In particular for the test substance:

(i) DPRA is not applicable to the testing of UVCB substances due to the defined molar ratio of the test substance and peptide.

(ii) no potential to activate the Keap1-Nrf2-ARE pathway under the conditions of the LuSens test

(iii) potential to activate dendritic cells under the conditions of the h-CLAT test.

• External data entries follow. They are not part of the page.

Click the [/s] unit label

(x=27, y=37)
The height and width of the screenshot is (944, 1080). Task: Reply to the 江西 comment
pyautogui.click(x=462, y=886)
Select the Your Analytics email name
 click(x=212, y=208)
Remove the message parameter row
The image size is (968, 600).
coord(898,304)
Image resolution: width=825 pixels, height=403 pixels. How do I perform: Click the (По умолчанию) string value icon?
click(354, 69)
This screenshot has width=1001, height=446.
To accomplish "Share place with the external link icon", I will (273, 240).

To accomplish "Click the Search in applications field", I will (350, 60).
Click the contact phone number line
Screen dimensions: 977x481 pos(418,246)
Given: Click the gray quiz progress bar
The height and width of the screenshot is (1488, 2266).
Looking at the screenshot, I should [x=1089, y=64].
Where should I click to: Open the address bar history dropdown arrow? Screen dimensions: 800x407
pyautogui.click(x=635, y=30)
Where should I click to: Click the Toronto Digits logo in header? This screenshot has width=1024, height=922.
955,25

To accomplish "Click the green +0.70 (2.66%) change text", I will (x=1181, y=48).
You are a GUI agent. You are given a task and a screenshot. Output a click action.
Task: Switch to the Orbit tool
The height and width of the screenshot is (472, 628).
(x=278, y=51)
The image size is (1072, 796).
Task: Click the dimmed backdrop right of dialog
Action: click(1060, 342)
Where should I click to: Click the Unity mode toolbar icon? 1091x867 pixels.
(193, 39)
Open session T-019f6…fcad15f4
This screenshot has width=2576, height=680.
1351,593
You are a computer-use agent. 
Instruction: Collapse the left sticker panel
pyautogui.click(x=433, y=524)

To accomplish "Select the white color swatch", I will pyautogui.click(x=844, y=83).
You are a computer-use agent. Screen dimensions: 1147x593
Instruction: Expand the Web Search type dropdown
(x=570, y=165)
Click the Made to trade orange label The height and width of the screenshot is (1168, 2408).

The activation of dendritic cells as well of keratinocytes represents only two key events of the skin sensitisation AOP, information generated with these test methods considered alone may not be sufficient to conclude on the presence or absence of skin sensitisation potential of chemicals. Considering that the results obtained in theLuSens and h-Clat tests are contrasting and results from DPRA are not possible to be obtained, no conclusion can be drawn based on the data from the available in vitro studies. Due to the animal welfare, the evaluation of the skin sensitisation potential should be done byin vivotesting only as a last option. Consequently, other relevant complementary information derived from non testing methods is considered. In this way, the read-across approach from chemical analogues is considered. In particular data derived from two in vivo tests obtained for two analogue substances that cover all the functional groups of the target substance are taken into account.

Based on the results of skin sensitisation, no classification for skin sensitization is warranted under the CLP Regulation (EC 1272/2008).